In this study, the concentration of natural radionuclides (226Ra, 238U, 232Th (228Ra), and 40K) in 51 topsoil samples in residential area in and surrounding monazite placer in Ban Gie, Nghe An province, Vietnam were measured and the radiological hazard indices have been estimated. Based on the analysis of the research results, some conclusions have been made as follows:

The research results showed that the area in and close monazite placer has a high radiation background. Accordingly, most of the average studied natural radionuclides concentrations were higher than the world average values, except for 40K. For 40K, the average concentration in the ore body was higher while closing the ore body was lower than the world average value. In comparison between in and close the ore body of study radionuclide activities, the concentrations of 226Ra, 232U in the ore body were insignificant differences from those close to the monazite ore body. While the large difference in concentration between in and close the ore body was observed for 232Th and 40K. The concentrations of 232Th and 40K in the ore body were about two times higher than those at close the monazite body. The research results also observed the disequilibrium between 238U and 226Ra concentration and there were positive correlation between of 238U and 232Th and between 238U and 226Ra concentration. By contrast, a weak correlation was found for 40K with other study radionuclides.

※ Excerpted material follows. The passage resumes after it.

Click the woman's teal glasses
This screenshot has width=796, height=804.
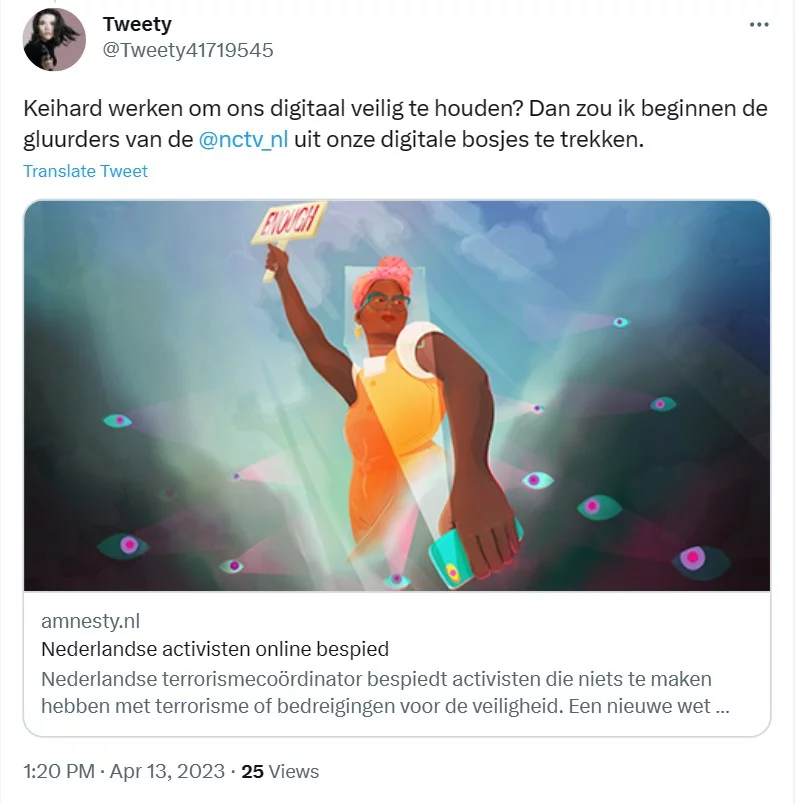click(385, 302)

Regarding the radiological hazard indices, among studied radionuclides, the concentration of 232Th in and close the ore body showed the strongest correlation with Raeq. In generally, the radiation hazard indices (D, AEDE, ELCR) in the ore body were about 1.6 times higher than those to close the ore body. These indices in the study area were higher than the world average values from about 2.3 times (close the ore body) to about 3.7 times (ore body).